Start of RECORDS FOR THE TASK

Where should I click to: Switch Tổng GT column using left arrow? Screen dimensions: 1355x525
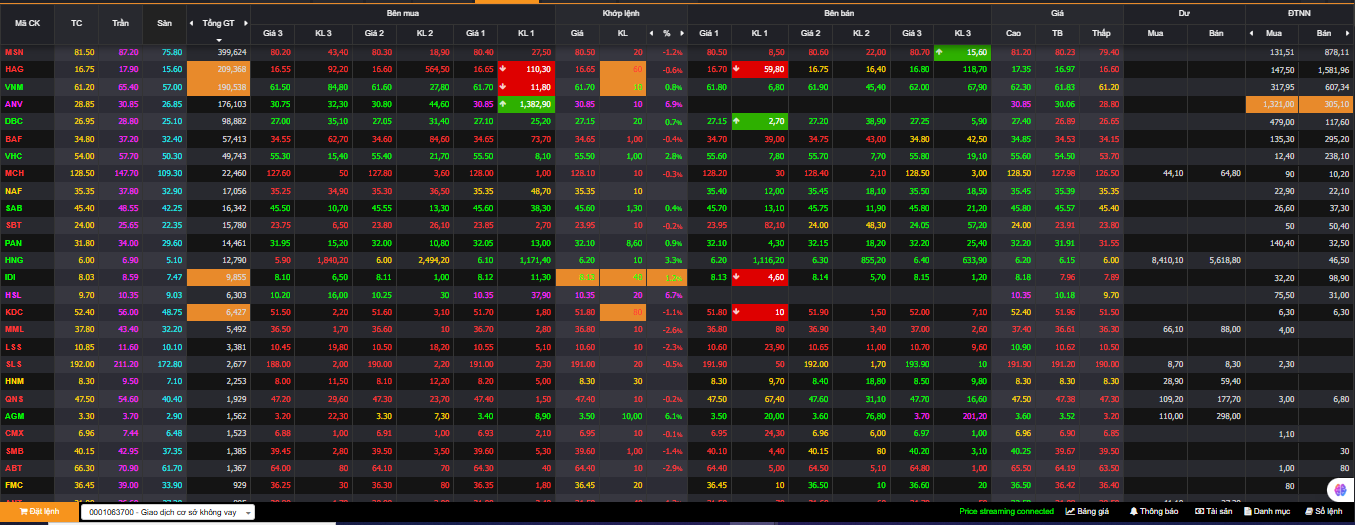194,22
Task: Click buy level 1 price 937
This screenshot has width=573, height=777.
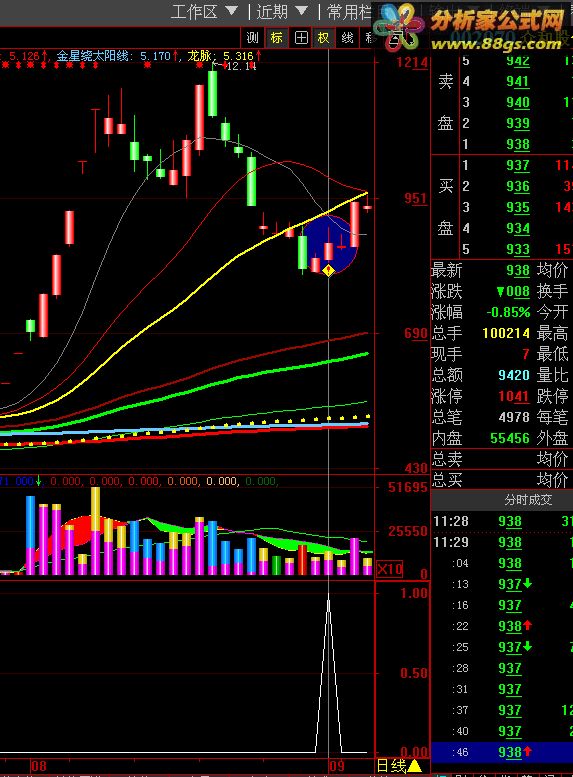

End of RECORDS FOR THE TASK
Start of RECORDS FOR THE TASK

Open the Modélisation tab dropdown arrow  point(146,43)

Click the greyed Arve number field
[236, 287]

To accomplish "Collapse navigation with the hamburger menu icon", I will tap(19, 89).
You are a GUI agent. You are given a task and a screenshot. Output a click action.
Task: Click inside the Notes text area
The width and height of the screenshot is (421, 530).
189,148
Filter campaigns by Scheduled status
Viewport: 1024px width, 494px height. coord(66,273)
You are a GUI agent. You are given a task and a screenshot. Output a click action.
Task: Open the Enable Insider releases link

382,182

End of RECORDS FOR THE TASK

- WORK INSTRUCTION -
Using the entries above, reproduce word for word only the lines from the one that contains "Where should I" to the one that contains "This screenshot has width=573, height=777.", both ends included, and drop every picture.

- YOUR RESPONSE -
Where should I click to: Switch Tổng GT column using left arrow? Screen dimensions: 1355x525
194,22
Task: Click buy level 1 price 937
This screenshot has width=573, height=777.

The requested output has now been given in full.